WebSockets are a mechanism that allow a client (typically a web page) to talk to a server without the overhead and complications that web services may pose. The client first establishes a connection using http and then makes a request to switch over to websockets; the process is described in RFC 6455. Using this technology simplifies development of elaborate web based clients and reduces web traffic, which is pretty sweet for developed and admins alike

Unfortunately, not properly securing websockets is pretty sweet for attackers, and can lead to information leakage or, in extreme cases, code execution on the server. If you’re used to setting up authentication using a framework and letting things rub on their own, you will have to rethink your strategy; and if you plan on doing something like piping your users’ input to another library or executable, be particularly careful about sanitizing it!
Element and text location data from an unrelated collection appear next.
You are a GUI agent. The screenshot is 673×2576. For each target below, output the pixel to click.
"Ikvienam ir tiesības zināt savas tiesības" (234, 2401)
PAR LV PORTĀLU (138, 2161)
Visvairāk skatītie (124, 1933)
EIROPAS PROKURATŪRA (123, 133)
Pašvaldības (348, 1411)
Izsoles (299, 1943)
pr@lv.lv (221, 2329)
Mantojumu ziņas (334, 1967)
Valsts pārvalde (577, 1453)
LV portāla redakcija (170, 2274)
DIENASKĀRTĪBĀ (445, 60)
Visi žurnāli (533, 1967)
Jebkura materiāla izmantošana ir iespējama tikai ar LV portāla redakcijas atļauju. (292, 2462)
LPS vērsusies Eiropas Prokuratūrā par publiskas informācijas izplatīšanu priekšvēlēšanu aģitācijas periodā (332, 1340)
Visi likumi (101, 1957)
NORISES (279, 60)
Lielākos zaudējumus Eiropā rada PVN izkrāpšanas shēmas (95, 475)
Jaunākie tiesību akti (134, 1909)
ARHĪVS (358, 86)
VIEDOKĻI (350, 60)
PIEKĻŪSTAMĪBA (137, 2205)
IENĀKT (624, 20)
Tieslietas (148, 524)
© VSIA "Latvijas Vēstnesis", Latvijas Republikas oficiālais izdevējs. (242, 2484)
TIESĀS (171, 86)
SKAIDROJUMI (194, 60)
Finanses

While the way to a man’s heart is through his stomach, the way to a server’s heart is through user inputs.

VNC passwords

We like to think of VNC passwords as encrypted; but when you consider that they’re encrypted using DES (a weak encryption algorithm) with a key that is hardcoded… Well… That pretty much makes VNC passwords encoded and not encrypted. There are a few VNC password revealers out there, such as vncpwd or VNCPassView, the former can be used in Linux and the latter in Windows. A prerequisite to using these is that you have access to the VNC passwd file and/or registry. Other tools exist to snarf the VNC password out of network captures.